_Given request_
Copy out the items below word for word, from the line with "The width and" up to and including the line with "click(x=444, y=149)", leaving the pictures out.

_Source data_
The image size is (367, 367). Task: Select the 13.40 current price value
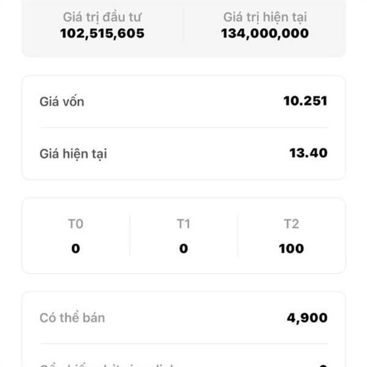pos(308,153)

* * *

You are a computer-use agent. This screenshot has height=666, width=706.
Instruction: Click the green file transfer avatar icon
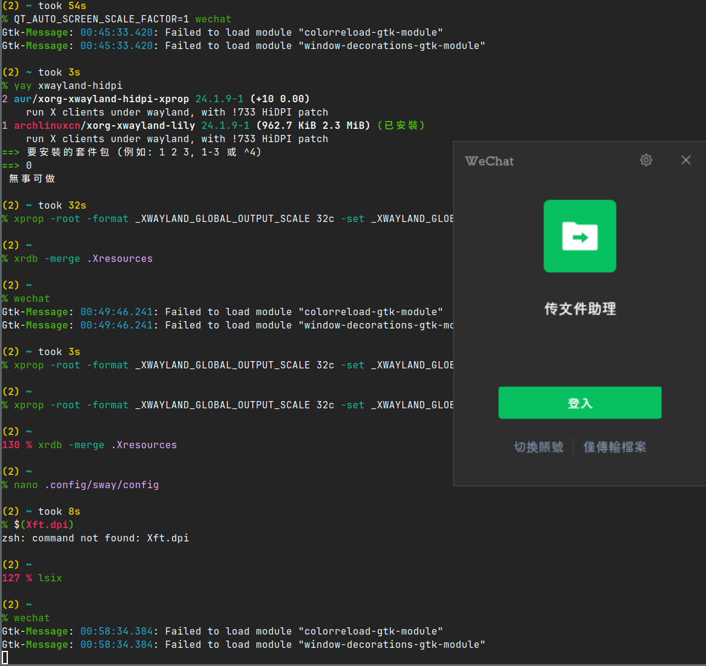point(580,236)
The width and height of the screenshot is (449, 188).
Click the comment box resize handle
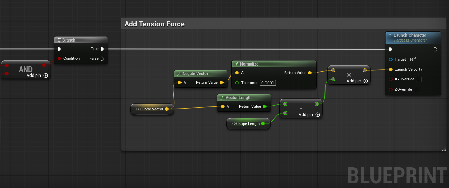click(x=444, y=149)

_Reply_
The width and height of the screenshot is (449, 188).
Click the comment box resize handle
click(x=444, y=149)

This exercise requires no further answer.